| Set task 1 |
Reproduce, word for word, the part of the passage on statistical distributions from "Mathematically, what happens" to "value will land.".
| Set task 2 |
Which three statistical distributions does the passage on statistical distributions call the ones we're most familiar with?

Imagine you wake up tomorrow in an empty white room, a la The Matrix. You don’t remember how you got there. Anything can happen.

  • If Keanu Reeves appears, you’d probably think this is related in some way to the Matrix.
    • If Keanu appears and then Laurence Fishburne (Morpheus) appears, you’d think—okay, this is almost definitely related to the Matrix.
  • On the other hand, if Obama and Clinton appear in your white room, in your head, you’d think, okay, the Matrix-related possibilities are less likely; the politics-related possibilities are more likely, whatever those are.

For the first few seconds in that empty white room, without knowing anything, everything is pretty much equally likely to us. In statistics, we call this a uniform distribution. It’s a good starting point when we know nothing. However, once we get new information, we shift probability mass from the less likely events to the more likely events, conditional on what we’ve just learned—in the Neo case, from Obama/Clinton related probabilities to Matrix-related probabilities; in the Obama/Clinton case, from Matrix-related probabilities to political event-related probabilities.

Often, in statistics education, we learn distributions in a vacuum of intuition. But, inevitably, we ask ourselves:

  • Why do we use the statistical distributions we use? For example, why is the Normal Distribution everywhere?

We’ll find that statistical distributions aren’t pulled out of thin air. The statistical distributions we’re most familiar with—uniform, exponential, Normal—are exactly determined when we want to maximize our information gain from very simple and very few initial constraints.

We’ll find that we can use our intuition from the Matrix example to help us understand where these statistical distributions come from!

Lean, Mean Information

First, we need some intuition as to what expected information gain means.

Let’s start with the commonplace notion of an “average”. The average, in mathematical terms, is a sum of the value of each event weighted by the probability of that event occurring.

For example, if we have a rigged die with a heavy “six” side, we would expect the next value to be higher than the next value if we used a fair die. The higher frequency of occurrence of sixes pulls up the expected value (also known as the average, mean, or mathematical expectation).

Mathematically, what happens is we weigh the value of each event by the probability of that event occurring, and the sum gets us a rough idea of where the next numerical value will land.

\[\text{mathematical expectation} = p(x) \cdot x \text{ for all } x \\ = \sum_i p(x_i) * x_i\]

This basic concept of weighing things by the probability of those things occurring is a very useful concept. We can also weigh the information gain of an event occurring by the probability of that event occurring to get an expected information value across all the events we care about. But how do we measure information gain?

| Material provided |
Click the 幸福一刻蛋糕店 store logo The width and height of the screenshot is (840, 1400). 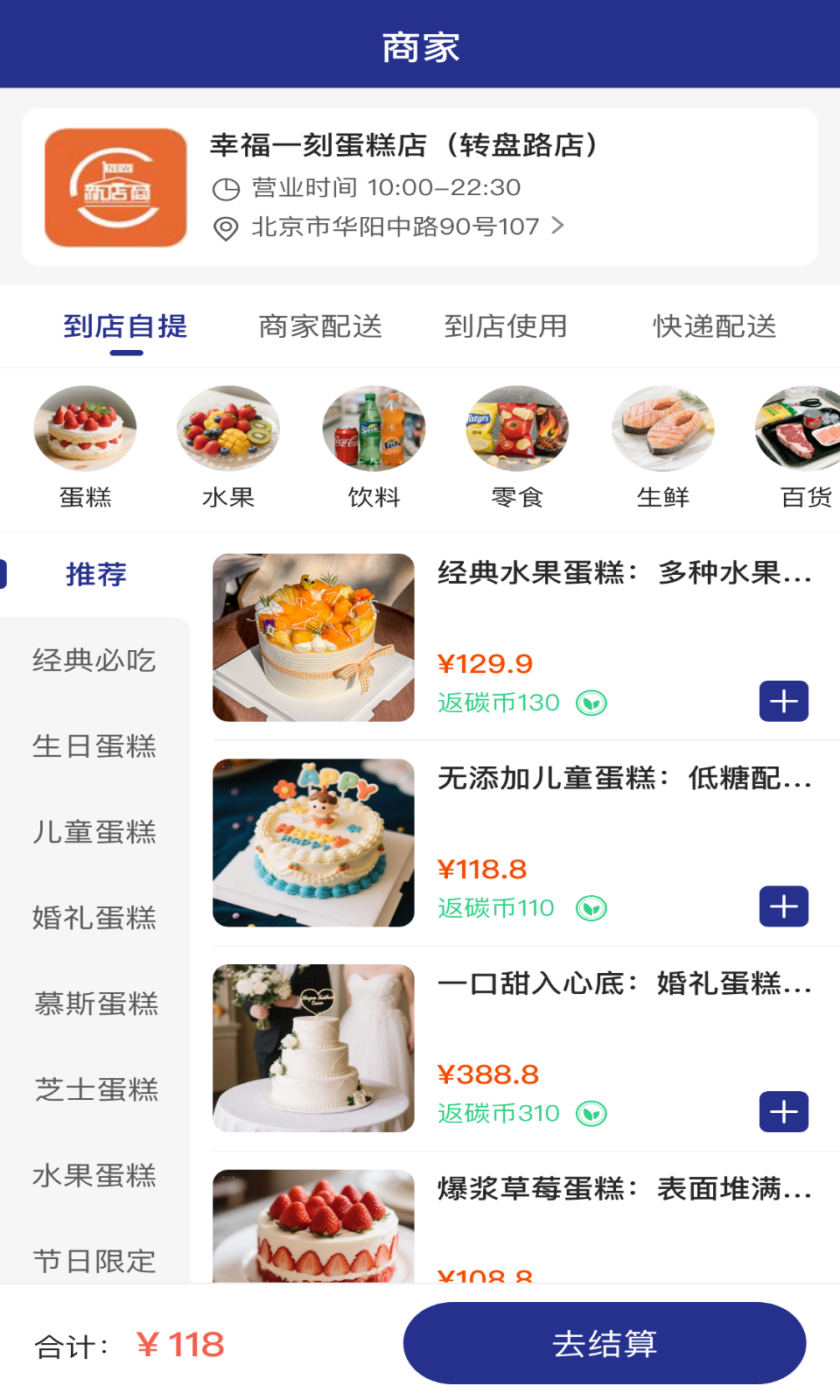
...
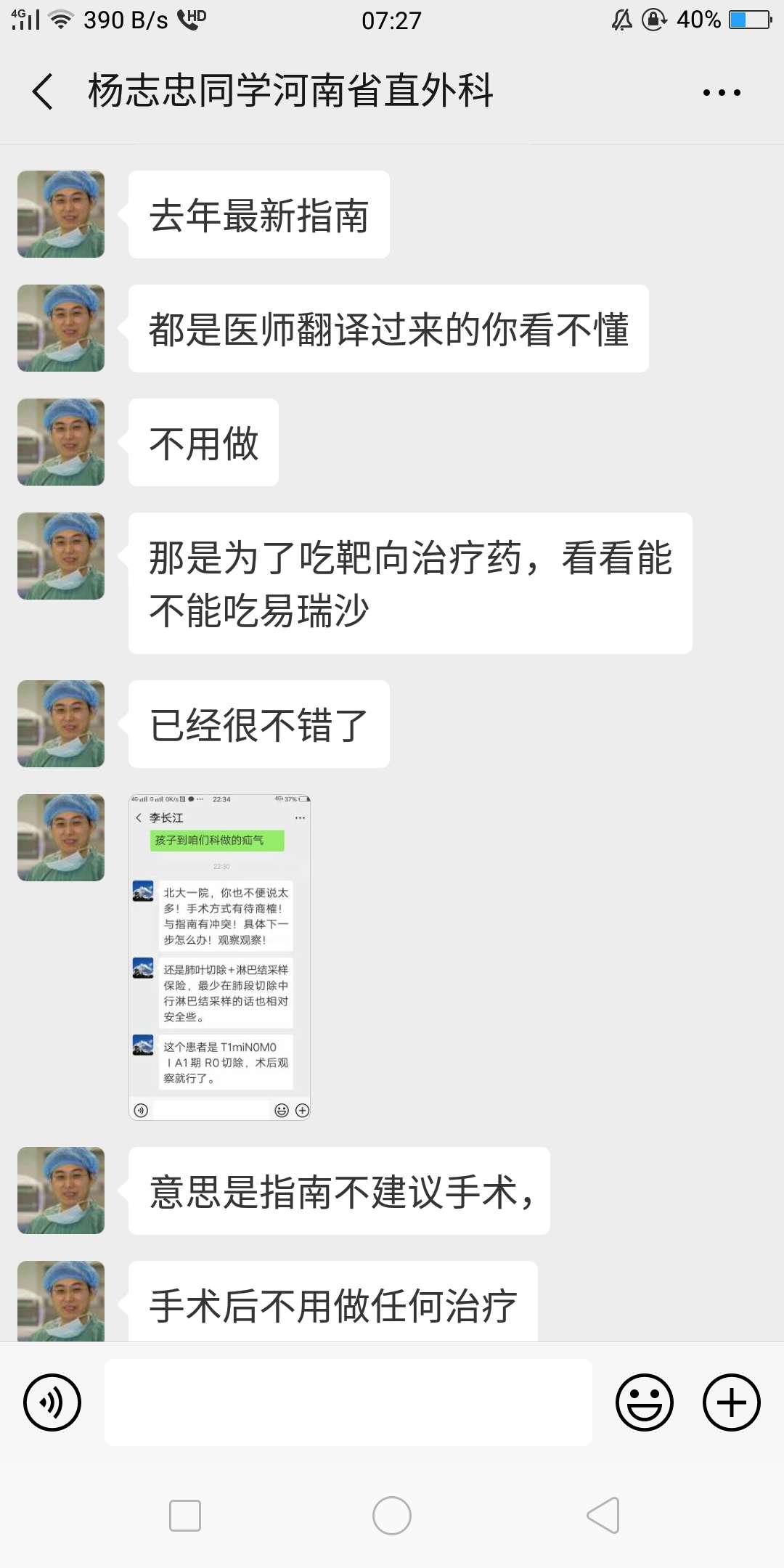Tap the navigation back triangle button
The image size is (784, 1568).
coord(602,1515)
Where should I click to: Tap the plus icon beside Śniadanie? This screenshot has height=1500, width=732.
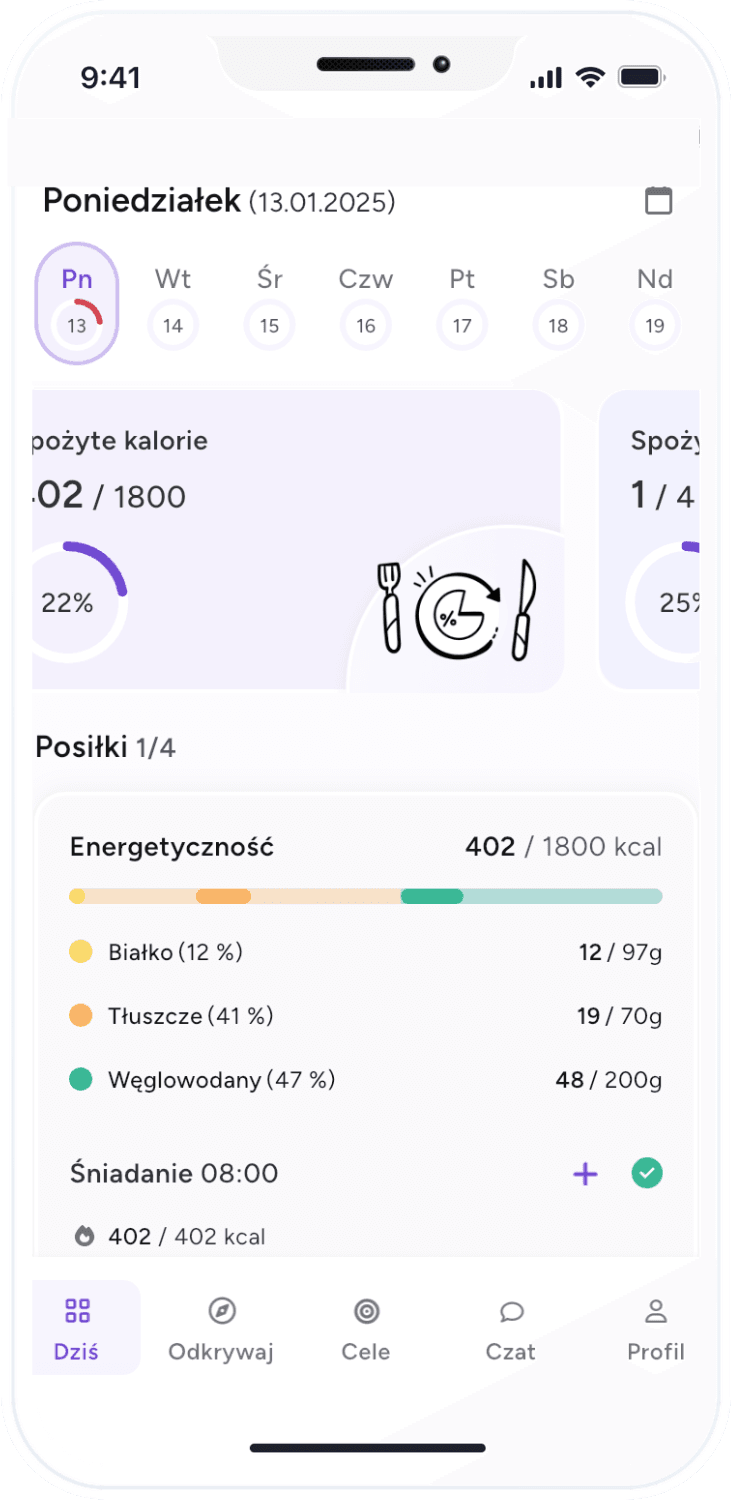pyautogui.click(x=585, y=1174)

| Problem solution 1 |
Mathematically, what happens is we weigh the value of each event by the probability of that event occurring, and the sum gets us a rough idea of where the next numerical value will land.

| Problem solution 2 |
Uniform, exponential, and Normal.